It Is not enough that Mr. Putin is trying to put the ‘Genie back in the bottle’ by grabbing Crimea and possibly Ukraine, he is now trying to stop the tide of money leaving Russia for safer climes by imposing a penal tax on the exodus of wealth.
Frankly, the substantial fall in the Rouble against world currencies should dissuade enough Russian oligarchs from taking their money out of the jurisdiction; however, it appears this is not enough to stem the outflow.
Russia is bleeding foreign reserves since its economy and capital markets are in disarray as a direct result of the sanctions presently imposed by western nations. In addition, Putin’s self made, self-imposed, restrictions on imports is denying his consumers the goods that serve their lifestyle and make them happy.

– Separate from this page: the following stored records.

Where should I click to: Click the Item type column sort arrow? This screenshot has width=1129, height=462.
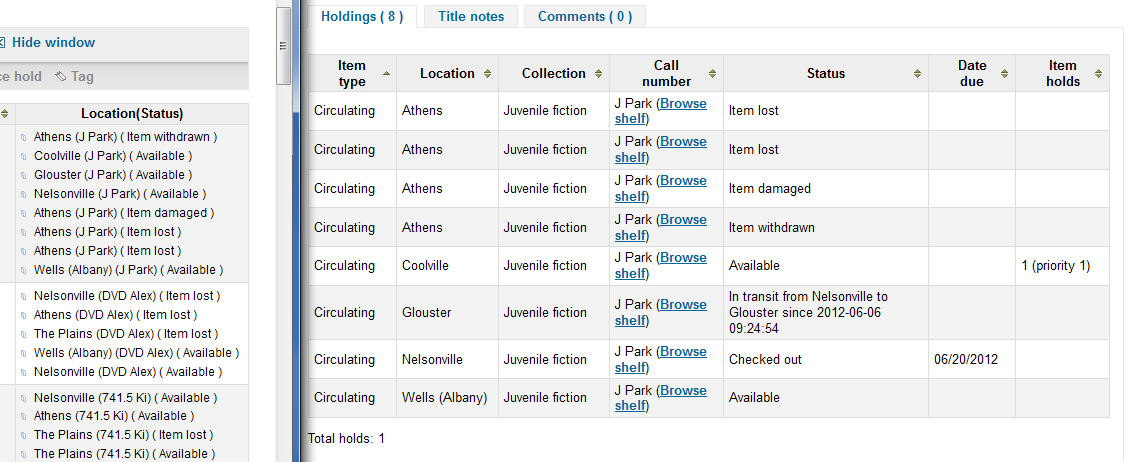384,73
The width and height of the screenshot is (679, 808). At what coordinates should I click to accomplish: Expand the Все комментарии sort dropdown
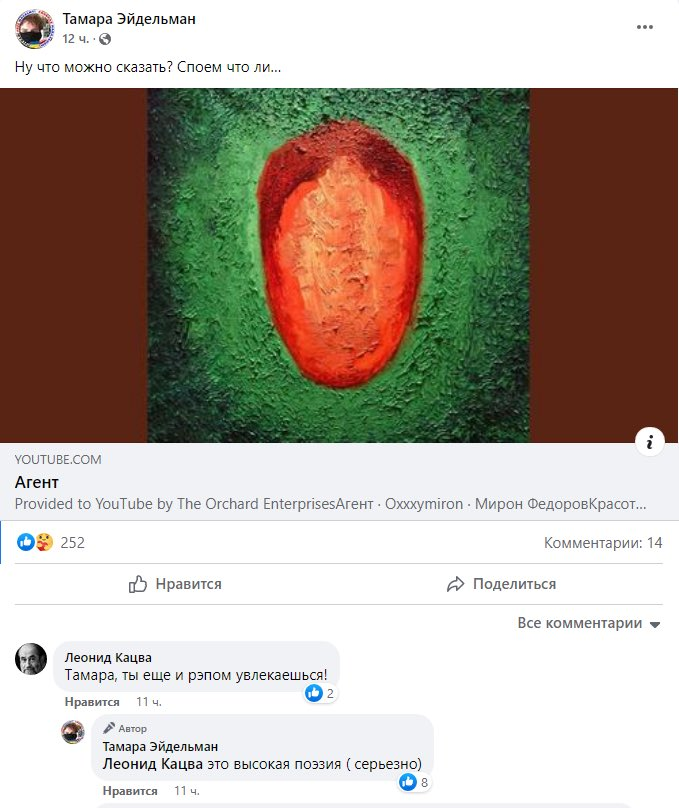point(589,623)
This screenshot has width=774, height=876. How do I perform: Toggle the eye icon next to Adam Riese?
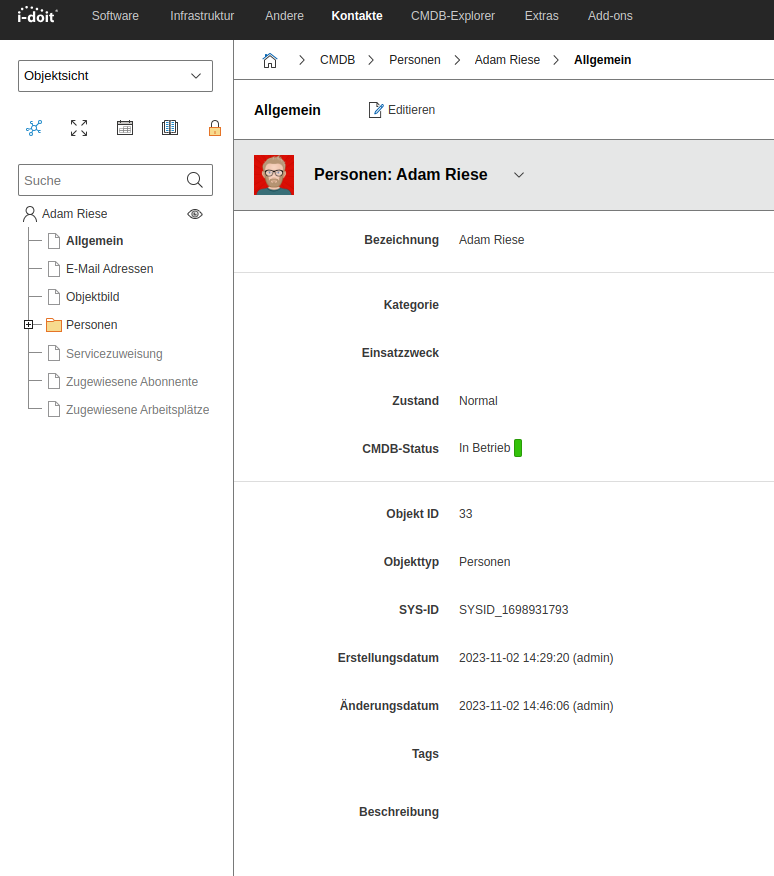pos(195,214)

For the last year, the numbers of Russians buying properties in the UK has slowed from a torrent to a trickle, as at present.
To estate agents, Russian buyers are probably the most cherished purchasers that we have dealt with over the last 40 years. They are a pleasure to do business with, they have the money and they usually honour their commitments.
The UK are missing the inward flow of foreign earnings, the SDLT and VAT receipts that would be earned by the sizeable acquisitions that, hitherto, these buyers have made in this country. Their absence is a lose-lose for us.